9:10—Red Cross chaplain enters with an urgent demand for "Lady Audley's Secret." "There is a boy in St. Mary's hospital who must at once have that book and no other."

9:15—Read letter from headquarters: The gist is as follows: "Don't stick so close to your office. Get out, man, and cultivate diplomatic relations with admirals and major generals."

9:16—Wire from headquarters: "Please release your first assistant." (He had already gone to Boston to establish dispatch office there.)

9:20—Base hospital chaplain enters with a list of 450 titles. He tells us that he has selected them with great care, and hopes there need be no substitutions. They must be on board his ship at 9 a. m. tomorrow. She sails at noon. He doesn't know her name or number or whether she sails from New York, Brooklyn or Hoboken.

9:21—Quartermaster's truck arrives with load of Burleson magazines.

9:23—Three loud explosions in rapid succession on the water front. Many windows are broken by the concussion. All hands rush into the street. German woman from delicatessen shop next door, in hysterics, demands first aid treatment. She gets it—good old-fashioned cold water.

9:25—Moving van arrives with load of 8,000 loose, unsorted books, collected by the New York Public Library.

9:27—Secondhand packing box dealer arrives to take away old boxes, and dealer in old paper arrives for a load of discarded books.

9:28—Military authorities threaten drastic action if we continue to block traffic in Hudson street. A string of 75 quartermaster trucks is being held up.
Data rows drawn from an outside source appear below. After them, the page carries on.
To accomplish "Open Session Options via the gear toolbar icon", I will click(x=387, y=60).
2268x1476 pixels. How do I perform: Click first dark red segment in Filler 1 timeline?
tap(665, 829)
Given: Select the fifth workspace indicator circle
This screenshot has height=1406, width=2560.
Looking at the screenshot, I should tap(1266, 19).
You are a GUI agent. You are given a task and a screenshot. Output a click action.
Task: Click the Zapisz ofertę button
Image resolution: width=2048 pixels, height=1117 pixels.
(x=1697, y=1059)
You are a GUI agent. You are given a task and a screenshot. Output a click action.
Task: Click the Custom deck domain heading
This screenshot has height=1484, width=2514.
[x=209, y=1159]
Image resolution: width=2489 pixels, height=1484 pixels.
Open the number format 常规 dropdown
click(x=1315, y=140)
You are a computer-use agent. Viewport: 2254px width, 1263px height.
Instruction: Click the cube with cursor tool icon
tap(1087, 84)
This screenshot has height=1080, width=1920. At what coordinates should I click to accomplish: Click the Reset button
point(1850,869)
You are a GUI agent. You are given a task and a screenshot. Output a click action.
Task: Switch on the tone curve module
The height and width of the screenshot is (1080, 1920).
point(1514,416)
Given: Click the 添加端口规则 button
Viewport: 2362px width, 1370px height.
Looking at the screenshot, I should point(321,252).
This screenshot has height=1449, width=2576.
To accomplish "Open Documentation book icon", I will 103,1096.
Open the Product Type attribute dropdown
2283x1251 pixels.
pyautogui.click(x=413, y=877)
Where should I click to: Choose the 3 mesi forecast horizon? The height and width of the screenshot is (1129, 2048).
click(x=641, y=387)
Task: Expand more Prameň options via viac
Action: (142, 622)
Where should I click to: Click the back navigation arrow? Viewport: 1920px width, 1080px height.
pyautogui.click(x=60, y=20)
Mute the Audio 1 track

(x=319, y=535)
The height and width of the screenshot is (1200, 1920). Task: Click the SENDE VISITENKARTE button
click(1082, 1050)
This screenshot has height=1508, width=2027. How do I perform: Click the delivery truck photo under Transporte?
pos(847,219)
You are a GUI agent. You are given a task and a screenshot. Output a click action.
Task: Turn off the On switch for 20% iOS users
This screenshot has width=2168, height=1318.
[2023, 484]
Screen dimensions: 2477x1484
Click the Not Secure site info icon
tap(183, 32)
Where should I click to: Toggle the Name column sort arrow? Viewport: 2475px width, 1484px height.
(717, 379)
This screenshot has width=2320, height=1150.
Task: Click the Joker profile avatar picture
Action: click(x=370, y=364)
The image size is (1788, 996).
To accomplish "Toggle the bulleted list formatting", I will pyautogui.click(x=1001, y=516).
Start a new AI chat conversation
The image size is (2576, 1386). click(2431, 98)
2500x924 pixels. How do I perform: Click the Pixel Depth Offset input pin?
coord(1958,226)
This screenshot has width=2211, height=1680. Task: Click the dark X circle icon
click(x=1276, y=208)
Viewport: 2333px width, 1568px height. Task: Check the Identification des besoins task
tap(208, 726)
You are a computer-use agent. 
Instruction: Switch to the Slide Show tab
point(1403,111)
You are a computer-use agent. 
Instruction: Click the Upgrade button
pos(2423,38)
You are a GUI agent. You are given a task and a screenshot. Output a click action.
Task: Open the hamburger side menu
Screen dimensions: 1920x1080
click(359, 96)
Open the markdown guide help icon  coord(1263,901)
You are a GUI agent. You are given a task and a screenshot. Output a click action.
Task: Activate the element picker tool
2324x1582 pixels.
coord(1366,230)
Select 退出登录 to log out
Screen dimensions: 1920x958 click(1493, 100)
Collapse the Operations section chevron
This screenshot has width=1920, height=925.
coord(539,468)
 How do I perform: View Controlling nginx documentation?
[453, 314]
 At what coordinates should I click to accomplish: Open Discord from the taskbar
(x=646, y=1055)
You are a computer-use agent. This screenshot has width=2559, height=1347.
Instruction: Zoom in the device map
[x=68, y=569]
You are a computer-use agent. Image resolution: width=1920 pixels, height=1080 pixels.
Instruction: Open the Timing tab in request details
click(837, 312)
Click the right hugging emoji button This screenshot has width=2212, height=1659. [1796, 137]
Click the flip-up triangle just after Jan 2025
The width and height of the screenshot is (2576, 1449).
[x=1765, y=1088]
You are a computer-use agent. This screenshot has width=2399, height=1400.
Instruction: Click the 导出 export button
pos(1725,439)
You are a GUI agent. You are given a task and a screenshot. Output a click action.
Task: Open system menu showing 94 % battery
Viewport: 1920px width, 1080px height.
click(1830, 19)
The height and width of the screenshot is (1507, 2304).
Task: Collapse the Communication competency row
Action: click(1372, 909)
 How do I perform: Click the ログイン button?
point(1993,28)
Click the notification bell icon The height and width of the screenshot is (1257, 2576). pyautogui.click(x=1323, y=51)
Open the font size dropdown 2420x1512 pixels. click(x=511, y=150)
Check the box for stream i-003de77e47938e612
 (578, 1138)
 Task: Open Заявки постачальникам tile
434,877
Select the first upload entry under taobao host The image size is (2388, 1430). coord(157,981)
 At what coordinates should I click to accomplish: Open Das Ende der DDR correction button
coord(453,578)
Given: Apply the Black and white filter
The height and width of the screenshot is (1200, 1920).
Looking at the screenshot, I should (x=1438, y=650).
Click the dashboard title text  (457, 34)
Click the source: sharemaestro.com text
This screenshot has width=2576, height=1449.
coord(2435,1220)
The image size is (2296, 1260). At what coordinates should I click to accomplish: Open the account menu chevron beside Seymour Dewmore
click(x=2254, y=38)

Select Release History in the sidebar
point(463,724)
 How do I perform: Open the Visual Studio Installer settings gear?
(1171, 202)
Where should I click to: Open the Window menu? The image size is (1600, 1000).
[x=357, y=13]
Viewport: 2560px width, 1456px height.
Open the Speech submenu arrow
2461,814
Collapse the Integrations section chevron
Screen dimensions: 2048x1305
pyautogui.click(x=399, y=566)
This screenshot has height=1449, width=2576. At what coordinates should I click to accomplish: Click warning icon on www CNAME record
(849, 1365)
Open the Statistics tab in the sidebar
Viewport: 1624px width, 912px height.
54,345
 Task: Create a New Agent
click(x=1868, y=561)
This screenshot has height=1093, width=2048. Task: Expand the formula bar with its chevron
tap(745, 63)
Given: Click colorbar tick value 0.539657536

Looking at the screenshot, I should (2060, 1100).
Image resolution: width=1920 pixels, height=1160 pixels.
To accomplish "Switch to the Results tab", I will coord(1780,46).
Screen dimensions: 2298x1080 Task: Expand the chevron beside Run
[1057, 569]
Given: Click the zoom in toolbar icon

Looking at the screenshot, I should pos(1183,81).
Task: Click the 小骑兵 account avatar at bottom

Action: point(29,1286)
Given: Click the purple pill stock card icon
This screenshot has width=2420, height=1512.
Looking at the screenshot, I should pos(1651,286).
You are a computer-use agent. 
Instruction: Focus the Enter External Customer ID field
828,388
9:29—Sell two copies of "The Four Million," first editions, to a book dealer for $60.00.

9:30—Long distance telephone from Washington headquarters: "Our representatives abroad report very few books arriving in France. Why is this?"

9:31—Director of Library War Service concludes an unobtrusive visit of inspection by saying a few kind words as to the progress we are making, and by advising us not to overwork.

9:32—The dispatch agent falls heavily to the floor. He has fainted.